Selbstverständlich war das nicht das erste Mal, dass ich mal ein Spiel verloren habe, in dem ich "an die Wand gespielt wurde". Ich erinnere mich noch an die Qualifikation zur Deutschen Meisterschaft 2004 (!), in der ich von Waldi total wegdominiert wurde. Klar, da waren auch ein paar Topdecks dabei [4], aber am Ende des Spiels konnte ich eben nicht allzu viel machen und wurde wegdominiert.


Damals hatte ich mir gedacht, dass ich das Spiel wohl gewonnen hätte, wenn ich nur mehr der vormaligen "US Onlies" gehabt hätte. Hätte ich ein anständiges Chaos Control gespielt, dann wäre ich wohl mühelos als Sieger aus der Quali hervorgegangen.
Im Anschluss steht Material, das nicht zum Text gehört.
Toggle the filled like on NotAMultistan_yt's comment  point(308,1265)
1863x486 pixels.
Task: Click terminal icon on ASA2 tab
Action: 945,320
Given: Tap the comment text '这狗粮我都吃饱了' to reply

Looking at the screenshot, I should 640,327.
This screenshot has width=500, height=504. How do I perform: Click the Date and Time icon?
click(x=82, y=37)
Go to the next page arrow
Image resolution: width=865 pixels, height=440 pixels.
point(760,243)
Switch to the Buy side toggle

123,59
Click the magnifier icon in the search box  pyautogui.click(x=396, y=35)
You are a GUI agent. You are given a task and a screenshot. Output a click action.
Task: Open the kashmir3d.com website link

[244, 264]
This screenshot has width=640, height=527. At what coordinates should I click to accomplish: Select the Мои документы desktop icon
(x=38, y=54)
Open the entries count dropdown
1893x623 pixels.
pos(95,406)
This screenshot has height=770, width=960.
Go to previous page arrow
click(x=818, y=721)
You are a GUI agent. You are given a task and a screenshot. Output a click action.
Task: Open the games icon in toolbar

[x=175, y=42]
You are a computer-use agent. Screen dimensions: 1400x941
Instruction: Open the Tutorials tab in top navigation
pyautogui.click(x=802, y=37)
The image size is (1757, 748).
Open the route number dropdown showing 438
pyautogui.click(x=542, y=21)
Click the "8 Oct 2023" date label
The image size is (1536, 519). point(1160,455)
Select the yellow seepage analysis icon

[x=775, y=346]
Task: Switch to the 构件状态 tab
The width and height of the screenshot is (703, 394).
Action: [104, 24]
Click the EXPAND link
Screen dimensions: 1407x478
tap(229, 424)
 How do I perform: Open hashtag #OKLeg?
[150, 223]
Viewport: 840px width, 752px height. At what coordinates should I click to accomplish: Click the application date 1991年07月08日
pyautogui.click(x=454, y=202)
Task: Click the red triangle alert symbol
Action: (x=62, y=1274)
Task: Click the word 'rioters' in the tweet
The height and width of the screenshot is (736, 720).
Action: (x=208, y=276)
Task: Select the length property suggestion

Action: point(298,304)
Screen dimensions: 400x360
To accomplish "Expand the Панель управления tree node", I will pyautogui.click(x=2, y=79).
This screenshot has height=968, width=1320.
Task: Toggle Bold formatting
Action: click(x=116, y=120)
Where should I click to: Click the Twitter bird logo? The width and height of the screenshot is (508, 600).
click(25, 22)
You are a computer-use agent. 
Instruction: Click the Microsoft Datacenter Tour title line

Nach dem Spiel in Madrid dachte ich mir, dass ich einfach nur mehr Übung brauchen würde, um auch mal zu wissen, was mein Deck eigentlich machen will. Immerhin konnte ich nicht so schlecht geworden sein; nur war Yu-Gi-Oh! (Spielen) wohl einfach nicht mehr wichtig genug für mich, um mehr Zeit damit zu verbringen...



Phase 2: Schmerz


In dieser Phase begreift die Person, dass der Verlust (des Skills) tatsächlich eingesetzt hat. Dies ist die chaotischste und erschreckendste Phase der Trauer. Viele Personen wenden sich in dieser Phase Alkohol und (weniger legalen) Drogen zu, um mit der Situation klar zu kommen. Schuld und Gewissensbisse sind an der Tagesordnung, während man sich selbst den Entscheidungen stellt, die zum Verlust (des Skills) führten (und einen zum n00b werden ließen).


Springen wir zurück ins heute, so wissen wir, dass ich mir mittlerweile darüber im Klaren bin, dass ich ein Noob bin. [5] Immerhin habe ich ja auch im Artikel #200 ein wenig die Selbsterkenntnis-Schiene gefahren und dort ein wenig meinen Werdegang aufgezeigt. Dort habe ich ja auch selbst gesagt, dass mein Zenit als Spieler schon Ewigkeiten zurückliegt (und mein Zenit als Judge auch schon wieder über 3 Jahre).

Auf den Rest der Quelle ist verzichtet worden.